Das wurde deutlich, als ein offenbar tief religiöser Diskussionsteilnehmer die Frage an Holm Putzke richtete, ob er denn Kindeswohl nicht zu sehr auf die körperliche und seelische Gesundheit fixiere. Wie bitte? Ganz recht: Für Religiöse geht es immer noch erst ganz zuletzt um diese diesseitigen Aspekte. Zuallererst kommt die jenseitige Heilserwartung. Und es ist ganz klar: Ein Jude kommt nach orthodoxer Auffassung nur beschnitten in den Himmel, bzw. wenn er seinen Sohn am achten Tag beschneidet!

Diese Frage verdeutlicht einen viel übersehenen Aspekt der gesamten Debatte. Wenn wir die Religion ernst nehmen, dann geht es hier um das Seelenheil. Und dann kann es keine Kompromisse geben. Wenn wir diese zentralen Glaubensinhalte ernst nehmen, dann schrumpft die Vorhaut tatsächlich auf ein unbedeutendes Stückchen Haut zusammen. Dann geht es für Juden wörtlich und tatsächlich um den Bund mit Gott und tatsächlich um die Angst, als Unbeschnittener „aus dem Volke Israel ausgemerzt“ zu werden.

Aber wir nehmen die Religion nicht mehr ernst. Nicht einmal die religiösen Teilnehmer an der Debatte nehmen die Religion noch ernst. Zumindest scheuen sie sich, diese im Kern der Religion liegenden Argumente vorzubringen. Sie wissen oder spüren vielleicht, dass diese Argumente nicht mehr, wie vielleicht noch vor wenigen Jahrzehnten, in ihrem Sinne wirken würden. Ebenso wie beim Streit um Blasphemie geht es auch in dieser Debatte nur um den Schutz der religiösen Gefühle, nur um die Freiheit bei der Ausübung von Ritualen, nicht aber um den Inhalt der Rituale, nicht um den Kern dessen, was da angeblich geglaubt wird. Nicht Gott wird mehr in Schutz genommen, sondern die Gefühle dessen, der an Gott glaubt.

Und so kommt es zu dem Eindruck, dass die Befürworter der Beschneidung – trotz ihres Erfolgs beim Gesetzgeber – einen großen Nachteil in der Debatte haben: Es fehlen ihnen die entscheidenden Argumente. Denn wenn es nur noch um das religiöse Gefühl im Diesseits, nicht aber mehr um das tatsächliche Seelenheil im Jenseits geht, dann kann es doch wohl keine Frage sein, dass die Verletzung wehrloser Kinder dazu in keinem vernünftigen Verhältnis steht.

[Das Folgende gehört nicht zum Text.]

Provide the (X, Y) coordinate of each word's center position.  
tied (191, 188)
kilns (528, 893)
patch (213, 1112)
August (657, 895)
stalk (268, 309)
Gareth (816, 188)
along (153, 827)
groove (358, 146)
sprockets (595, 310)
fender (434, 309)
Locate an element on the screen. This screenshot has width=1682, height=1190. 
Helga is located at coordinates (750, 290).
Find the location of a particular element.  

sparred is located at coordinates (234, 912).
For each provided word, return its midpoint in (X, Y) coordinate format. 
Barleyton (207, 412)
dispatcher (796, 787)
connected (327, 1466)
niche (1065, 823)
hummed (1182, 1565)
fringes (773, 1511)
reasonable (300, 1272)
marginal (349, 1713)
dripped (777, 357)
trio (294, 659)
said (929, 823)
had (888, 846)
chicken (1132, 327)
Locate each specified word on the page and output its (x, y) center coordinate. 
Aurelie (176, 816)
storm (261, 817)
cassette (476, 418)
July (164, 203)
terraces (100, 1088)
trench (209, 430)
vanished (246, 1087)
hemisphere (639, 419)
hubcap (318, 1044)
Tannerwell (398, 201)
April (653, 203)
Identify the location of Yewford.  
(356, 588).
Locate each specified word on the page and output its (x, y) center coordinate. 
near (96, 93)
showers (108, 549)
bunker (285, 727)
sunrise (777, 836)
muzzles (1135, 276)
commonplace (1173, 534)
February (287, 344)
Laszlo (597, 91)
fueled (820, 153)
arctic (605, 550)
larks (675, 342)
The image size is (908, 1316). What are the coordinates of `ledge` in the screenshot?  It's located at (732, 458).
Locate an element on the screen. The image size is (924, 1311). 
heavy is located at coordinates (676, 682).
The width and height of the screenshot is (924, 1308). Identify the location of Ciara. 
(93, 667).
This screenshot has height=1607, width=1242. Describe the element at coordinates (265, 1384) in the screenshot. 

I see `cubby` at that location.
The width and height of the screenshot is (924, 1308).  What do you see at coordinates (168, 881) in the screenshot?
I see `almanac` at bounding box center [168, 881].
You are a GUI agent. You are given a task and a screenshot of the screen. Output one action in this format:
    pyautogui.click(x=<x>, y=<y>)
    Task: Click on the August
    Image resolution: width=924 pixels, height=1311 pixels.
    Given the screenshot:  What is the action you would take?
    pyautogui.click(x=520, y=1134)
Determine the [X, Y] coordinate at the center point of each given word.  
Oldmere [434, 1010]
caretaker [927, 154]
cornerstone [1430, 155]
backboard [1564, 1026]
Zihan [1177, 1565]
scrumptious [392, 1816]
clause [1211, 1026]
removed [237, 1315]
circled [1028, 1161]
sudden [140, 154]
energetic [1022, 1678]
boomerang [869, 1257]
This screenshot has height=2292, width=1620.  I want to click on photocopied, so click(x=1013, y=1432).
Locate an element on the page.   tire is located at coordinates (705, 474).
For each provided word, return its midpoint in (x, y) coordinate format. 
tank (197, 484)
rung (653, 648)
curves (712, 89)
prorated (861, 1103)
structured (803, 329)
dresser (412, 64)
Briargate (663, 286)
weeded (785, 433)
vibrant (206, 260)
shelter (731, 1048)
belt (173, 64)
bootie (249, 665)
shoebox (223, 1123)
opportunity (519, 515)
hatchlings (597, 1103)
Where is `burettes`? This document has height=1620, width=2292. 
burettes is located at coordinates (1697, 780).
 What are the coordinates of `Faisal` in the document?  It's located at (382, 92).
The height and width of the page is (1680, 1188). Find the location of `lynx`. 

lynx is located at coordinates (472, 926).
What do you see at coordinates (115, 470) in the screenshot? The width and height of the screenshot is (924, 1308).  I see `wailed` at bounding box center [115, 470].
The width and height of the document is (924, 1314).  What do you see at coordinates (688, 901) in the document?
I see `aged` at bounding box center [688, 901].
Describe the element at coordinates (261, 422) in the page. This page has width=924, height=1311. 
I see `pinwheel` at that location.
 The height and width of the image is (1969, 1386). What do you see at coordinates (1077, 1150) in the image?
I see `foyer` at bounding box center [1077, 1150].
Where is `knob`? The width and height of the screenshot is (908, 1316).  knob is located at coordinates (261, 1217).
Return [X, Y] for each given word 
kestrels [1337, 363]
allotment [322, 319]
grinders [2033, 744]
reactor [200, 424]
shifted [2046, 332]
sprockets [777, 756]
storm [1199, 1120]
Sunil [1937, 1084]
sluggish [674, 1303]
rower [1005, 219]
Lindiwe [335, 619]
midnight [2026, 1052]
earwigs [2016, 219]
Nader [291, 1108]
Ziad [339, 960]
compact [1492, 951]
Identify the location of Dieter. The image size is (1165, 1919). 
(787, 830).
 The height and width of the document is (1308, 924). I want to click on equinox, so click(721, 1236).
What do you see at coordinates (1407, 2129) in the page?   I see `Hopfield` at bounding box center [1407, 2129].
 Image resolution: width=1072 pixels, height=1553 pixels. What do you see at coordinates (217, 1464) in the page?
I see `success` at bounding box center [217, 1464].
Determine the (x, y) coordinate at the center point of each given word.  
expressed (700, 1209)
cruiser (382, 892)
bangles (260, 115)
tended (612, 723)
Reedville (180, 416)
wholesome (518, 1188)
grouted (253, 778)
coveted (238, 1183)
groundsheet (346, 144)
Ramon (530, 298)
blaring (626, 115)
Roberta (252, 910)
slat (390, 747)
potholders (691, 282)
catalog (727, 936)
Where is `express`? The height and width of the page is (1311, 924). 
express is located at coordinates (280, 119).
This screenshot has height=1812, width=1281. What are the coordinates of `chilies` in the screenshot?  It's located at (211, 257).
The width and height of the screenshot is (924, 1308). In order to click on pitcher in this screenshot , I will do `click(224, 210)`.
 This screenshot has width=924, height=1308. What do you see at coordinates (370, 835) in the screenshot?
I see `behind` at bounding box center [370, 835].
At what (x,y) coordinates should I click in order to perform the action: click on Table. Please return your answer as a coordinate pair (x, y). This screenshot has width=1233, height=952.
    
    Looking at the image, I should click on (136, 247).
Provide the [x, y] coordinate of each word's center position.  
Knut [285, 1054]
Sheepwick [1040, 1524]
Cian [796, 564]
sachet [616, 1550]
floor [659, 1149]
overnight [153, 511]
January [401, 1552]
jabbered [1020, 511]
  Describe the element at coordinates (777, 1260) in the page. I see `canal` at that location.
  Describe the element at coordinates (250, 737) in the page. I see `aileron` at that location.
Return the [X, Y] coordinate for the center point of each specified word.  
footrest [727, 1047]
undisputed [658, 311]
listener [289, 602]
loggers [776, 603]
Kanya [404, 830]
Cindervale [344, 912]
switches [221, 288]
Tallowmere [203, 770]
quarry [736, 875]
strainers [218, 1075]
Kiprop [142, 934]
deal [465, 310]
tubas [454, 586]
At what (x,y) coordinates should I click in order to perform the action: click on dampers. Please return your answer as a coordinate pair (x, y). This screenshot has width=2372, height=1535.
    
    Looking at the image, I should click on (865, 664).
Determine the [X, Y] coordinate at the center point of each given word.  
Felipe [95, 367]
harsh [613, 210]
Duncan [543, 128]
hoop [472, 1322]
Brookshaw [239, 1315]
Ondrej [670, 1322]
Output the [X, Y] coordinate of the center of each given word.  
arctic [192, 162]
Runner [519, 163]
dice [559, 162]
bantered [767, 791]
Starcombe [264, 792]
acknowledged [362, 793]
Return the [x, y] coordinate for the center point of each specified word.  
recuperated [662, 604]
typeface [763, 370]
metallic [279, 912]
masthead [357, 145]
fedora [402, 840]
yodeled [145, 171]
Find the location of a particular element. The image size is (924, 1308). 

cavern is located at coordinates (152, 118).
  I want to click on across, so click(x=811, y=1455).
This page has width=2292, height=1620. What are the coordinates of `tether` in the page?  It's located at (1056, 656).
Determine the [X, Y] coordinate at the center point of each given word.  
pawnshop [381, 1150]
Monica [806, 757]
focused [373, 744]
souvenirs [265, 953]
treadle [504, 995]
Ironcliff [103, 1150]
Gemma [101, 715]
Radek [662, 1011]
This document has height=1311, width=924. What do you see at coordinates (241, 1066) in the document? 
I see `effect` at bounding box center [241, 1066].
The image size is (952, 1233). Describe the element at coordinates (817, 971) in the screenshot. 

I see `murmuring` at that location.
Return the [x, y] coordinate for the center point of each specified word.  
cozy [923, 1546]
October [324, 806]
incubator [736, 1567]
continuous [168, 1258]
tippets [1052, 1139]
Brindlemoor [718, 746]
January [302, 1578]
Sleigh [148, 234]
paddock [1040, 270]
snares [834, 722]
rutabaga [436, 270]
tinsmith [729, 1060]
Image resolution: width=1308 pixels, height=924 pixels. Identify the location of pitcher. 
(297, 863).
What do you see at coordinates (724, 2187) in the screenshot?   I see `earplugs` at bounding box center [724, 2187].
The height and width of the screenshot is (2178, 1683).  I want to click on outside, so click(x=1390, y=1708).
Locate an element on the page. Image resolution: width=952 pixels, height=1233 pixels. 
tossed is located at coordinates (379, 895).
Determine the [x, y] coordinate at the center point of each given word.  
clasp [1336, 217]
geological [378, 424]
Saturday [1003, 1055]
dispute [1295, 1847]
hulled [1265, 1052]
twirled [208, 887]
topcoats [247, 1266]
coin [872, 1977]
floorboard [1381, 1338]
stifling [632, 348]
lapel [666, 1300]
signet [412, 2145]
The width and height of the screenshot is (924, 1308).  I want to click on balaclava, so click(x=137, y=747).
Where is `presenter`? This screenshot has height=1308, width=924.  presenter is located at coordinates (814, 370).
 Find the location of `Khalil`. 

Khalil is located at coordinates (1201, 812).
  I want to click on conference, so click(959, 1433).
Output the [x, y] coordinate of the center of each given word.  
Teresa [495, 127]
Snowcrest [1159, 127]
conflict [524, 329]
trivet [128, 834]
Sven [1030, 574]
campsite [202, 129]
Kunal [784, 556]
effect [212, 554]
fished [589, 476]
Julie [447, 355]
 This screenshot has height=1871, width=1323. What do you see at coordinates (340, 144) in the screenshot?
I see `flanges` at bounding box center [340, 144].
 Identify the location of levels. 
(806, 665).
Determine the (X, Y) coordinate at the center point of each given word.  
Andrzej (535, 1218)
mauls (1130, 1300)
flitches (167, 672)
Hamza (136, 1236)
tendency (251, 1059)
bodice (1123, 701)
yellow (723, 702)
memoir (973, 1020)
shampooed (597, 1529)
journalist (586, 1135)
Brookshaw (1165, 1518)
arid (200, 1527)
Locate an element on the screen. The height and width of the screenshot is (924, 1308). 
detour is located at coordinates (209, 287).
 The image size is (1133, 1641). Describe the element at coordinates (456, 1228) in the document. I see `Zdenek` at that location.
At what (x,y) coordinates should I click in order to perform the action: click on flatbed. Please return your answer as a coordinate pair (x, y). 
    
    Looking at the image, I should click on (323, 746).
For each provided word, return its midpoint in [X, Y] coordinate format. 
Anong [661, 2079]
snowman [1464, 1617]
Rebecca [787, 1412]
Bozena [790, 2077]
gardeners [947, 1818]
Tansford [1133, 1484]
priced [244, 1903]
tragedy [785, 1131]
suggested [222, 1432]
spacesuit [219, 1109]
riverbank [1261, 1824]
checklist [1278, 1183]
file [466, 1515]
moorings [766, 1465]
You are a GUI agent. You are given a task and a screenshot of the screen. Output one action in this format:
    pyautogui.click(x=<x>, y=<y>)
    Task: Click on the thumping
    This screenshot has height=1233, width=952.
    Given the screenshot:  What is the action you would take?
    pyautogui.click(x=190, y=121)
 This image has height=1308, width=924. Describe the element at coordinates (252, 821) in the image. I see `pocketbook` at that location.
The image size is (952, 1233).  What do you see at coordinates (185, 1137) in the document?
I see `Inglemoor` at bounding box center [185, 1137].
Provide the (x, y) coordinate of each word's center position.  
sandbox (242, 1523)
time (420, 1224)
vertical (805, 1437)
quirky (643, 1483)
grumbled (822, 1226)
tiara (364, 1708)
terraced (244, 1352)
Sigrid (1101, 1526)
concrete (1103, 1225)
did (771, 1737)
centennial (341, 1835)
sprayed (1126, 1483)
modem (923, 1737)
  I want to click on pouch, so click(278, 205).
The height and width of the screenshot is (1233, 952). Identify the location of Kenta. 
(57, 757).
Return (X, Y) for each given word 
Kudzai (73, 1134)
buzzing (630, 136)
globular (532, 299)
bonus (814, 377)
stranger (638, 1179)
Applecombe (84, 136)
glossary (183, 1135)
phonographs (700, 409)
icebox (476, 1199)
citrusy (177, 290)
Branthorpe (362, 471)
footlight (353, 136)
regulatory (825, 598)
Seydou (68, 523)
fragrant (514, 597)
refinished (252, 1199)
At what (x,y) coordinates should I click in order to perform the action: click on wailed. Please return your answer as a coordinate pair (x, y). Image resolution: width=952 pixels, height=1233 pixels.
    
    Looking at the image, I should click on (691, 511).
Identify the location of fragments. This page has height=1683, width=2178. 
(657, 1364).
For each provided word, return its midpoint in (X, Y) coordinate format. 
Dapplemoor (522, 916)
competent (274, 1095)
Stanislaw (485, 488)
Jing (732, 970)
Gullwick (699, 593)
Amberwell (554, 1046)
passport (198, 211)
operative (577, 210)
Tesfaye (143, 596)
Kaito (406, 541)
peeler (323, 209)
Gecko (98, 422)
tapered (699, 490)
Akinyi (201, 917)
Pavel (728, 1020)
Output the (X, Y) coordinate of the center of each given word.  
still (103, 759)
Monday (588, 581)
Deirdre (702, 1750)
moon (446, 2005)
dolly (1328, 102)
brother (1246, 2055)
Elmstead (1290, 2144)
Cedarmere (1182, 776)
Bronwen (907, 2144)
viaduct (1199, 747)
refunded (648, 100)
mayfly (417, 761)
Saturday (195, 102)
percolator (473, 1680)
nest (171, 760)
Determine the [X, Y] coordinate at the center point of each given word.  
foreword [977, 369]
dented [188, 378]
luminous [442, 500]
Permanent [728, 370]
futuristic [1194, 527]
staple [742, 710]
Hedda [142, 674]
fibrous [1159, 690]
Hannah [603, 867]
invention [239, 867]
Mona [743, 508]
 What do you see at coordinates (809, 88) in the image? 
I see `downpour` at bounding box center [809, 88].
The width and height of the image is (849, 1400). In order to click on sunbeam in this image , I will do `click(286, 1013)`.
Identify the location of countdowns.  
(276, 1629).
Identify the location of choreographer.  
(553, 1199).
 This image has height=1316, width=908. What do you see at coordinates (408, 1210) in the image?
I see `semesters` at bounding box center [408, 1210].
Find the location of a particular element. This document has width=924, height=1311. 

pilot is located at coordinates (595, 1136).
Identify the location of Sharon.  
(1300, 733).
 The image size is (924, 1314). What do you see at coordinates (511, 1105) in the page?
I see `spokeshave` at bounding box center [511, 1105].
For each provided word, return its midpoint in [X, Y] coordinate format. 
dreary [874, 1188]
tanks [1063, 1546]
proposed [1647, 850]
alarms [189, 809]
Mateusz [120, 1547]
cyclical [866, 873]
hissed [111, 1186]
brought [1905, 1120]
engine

Daher hat diese Debatte, auch wenn sie jetzt durch den wenig demokratischen Schnellschuss des Gesetzgebers abgewürgt wird, doch eines sehr deutlich gezeigt: Unsere Debattenkultur ist säkularisiert, und sie ist erwachsen geworden. Es mag sein, dass die Unterlassung der religiösen Argumente aus strategischen Gründen erfolgt, dass tatsächlich insgeheim immer noch an Himmel und Hölle geglaubt wird. Aber dass diese strategischen Gründe überhaupt bestehen, ist ja mein ganzer Punkt! Der Hinweis auf das Seelenheil als wichtiger Aspekt des Kindeswohls wirkt bizarr und deplatziert, sogar in einer Kirche in Erlangen.

Interessanterweise entdecken auch die Gläubigen in dieser Debatte die Vorzüge der säkularen Prinzipien. Denn auch der monotheistische Schulterschluss ist nur um den Preis zu haben, dass die religiösen Inhalte zurückgehalten werden. Der Streit um das Beschneidungsritual war einmal ein erbitterter religiöser Streit, inzwischen müssen die alten Streithähne koalieren, um gegen einen mächtigeren Feind zu kämpfen. Christen, Juden und Muslime müssen von ihren Inhalten abstrahieren, um diese gemeinsame Front überhaupt bilden zu können, die jetzt offenbar so erfolgreich war.

Aber dieser Sieg der monotheistischen Phalanx gegenüber dem säkularen Rechtsstaat ist ein Pyrrhussieg. Denn er offenbart die Erosion des religiösen Diskurses. Der Trend zeigt eindeutig in Richtung Säkularisierung. Und auf lange Sicht hat ein Ritual, das insbesondere den Müttern ein solch großes Opfer abverlangt, nämlich die medizinisch völlig unnötige Verletzung des eigenen Kindes, keine Chance ohne Unterfütterung durch eine sehr ernst genommene Religion.